Crowdfunding is the practice of funding a project or venture by raising monetary contributions from a large number of people, typically via the internet. Crowdfunding is a form of alternative finance, which has emerged outside of the traditional financial system.
A number of successful health and fitness wearables have been released through crowdfunding sites such as Indiegogo and Kickstarter. This includes for example Scanadu Scout and Skulpt Aim just to name a couple. There was also of course the Pebble watch – not exactly a health and fitness wearable, but a wearable nevertheless. And then there were those that would not be considered such a success – we will not name them here.
In this article, we present you with an overview of health and fitness wearables that have successfully raised sufficient funds through crowdfunding sites to go into product development, and that we are particularly excited about.
It can be comfortably worn all day, every day. It easily sticks to your torso using hypoallergenic medical-grade adhesives and automatically tracks heart rate, activity, exercise load, skin temperature and posture.
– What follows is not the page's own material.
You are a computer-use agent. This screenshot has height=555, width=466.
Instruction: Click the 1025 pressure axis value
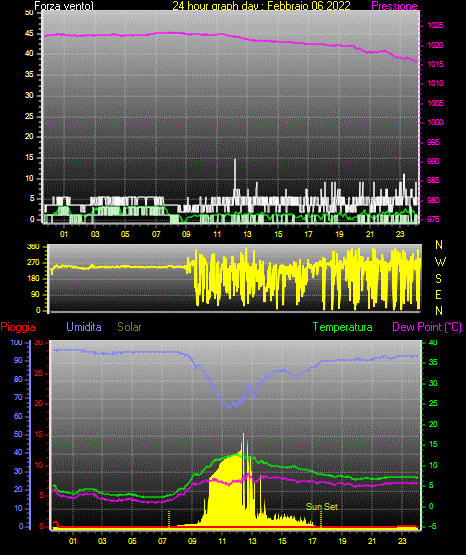(435, 25)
It also provides critical fitness insights like resting heart rate and heart rate recovery. It can be worn for 3-7 days before the adhesive portion will need to be replaced. The wireless rechargeable battery will last 7+ days of continuous wear and will recharge in 2-3 hours.
The AmpStrip is 3.5 inches long, 1 inch wide and is less than one quarter of an inch thick including the adhesive. It weighs less than .4 ounces. AmpStrip uses a single lead ECG sensor to capture heart rate. It also uses a 3-axis MEM’s accelerometer to detect motion in all planes which is converted by proprietary algorithms into specific activities and effort levels. The AmpStrip include a skin proximity Thermistor to detect skin temperature.
The project has raised $524,000 on Indiegogo – and the campaign was completed in February this year. The wearable is due to be released by the end of this year or early 2016.
October 14th update: Ampstrip suspended the project to focus on the device’s potential uses as a medical device rather than a fitness device. They have started to refund everyone’s money.
THE ATLAS WRISTBAND
Atlas is a wearable device that tracks and identifies individual exercises, evaluates your form, counts your reps and sets and calculates the calories you burned. It also measures heart rate and gives you live feedback. Atlas is packed with a suite of inertial sensors, similar to those used in smartphones. The Atlas sensors see your movement in a 3D trajectory and identify the specific motion fingerprint of each exercise you’re doing.
With a single on-wrist device, Atlas can track your body on the x, y and z axes. It can for example, tell the difference between push-ups and triangle push-ups, bicep curls and alternating bicep curls and squats versus dead lifts. Atlas logs your workout with almost zero user action and keeps track of your heart rate so you can see how each movement affects your body.
The on-wrist display gives you live feedback on the type, speed and quality of your exercises as you’re working out. You can use that real-time feedback to instantly see your progress and keep track of reps, sets, heart rate and laps swum. You can also see how rest affects each exercise, how quickly your heart recovers, the quality of your form and more.
Atlas raised $637,000 through on Indegogo campaign completed in March 2014. The device has yet to be released.
October 14th update: Mechanical pieces, such as top housing, bottom housing, the side button, the strap, and non-electrical components have been built according to the Atlas website. They are planning to do more testing and verification before working out a distribution timeline.
Angel is the first wearable health sensor designed to be open. One wristband – infinite apps. It’s a wristband that monitors pulse, temperature, activity and blood oxygen level.
Angel is a device designed with developers in mind. Currently most trackers for fitness and health are built for use by a single proprietary app. Angel wants to change that. The company is opening up communication protocols, API/SDK and sensor data streams. Ultimately, this will mean more apps to choose from.
Angel is the only sensor to give developers real-time, raw data access. It uses standard and open Bluetooth Low Energy profiles, so it will work with many popular fitness apps such as: Endomondo, Wahoo Fitness, RunKeeper, Strava, and others.
Angel uses an array of precision sensors to analyze: heart rate, skin temperature, blood oxygen (SpO2) and physical activity (such as calories, steps, sleep and activity modes)
The company successfully raised $334,000 with an Indiegogo campaign that closed in November 2013. The product has not yet been released – but according to their website, they have entered production mode now.
October 14th update: Angel has posted the following message to their website: “The production yield has remained relatively low which means order fulfillment is taking longer than desired. The backorder completion is nearing 20%. On the positive side, we never once stopped the manufacturing process. We are now seeing a small but steady increase in the production rate. We hope this will let us scale up quickly to hundreds of devices a week.”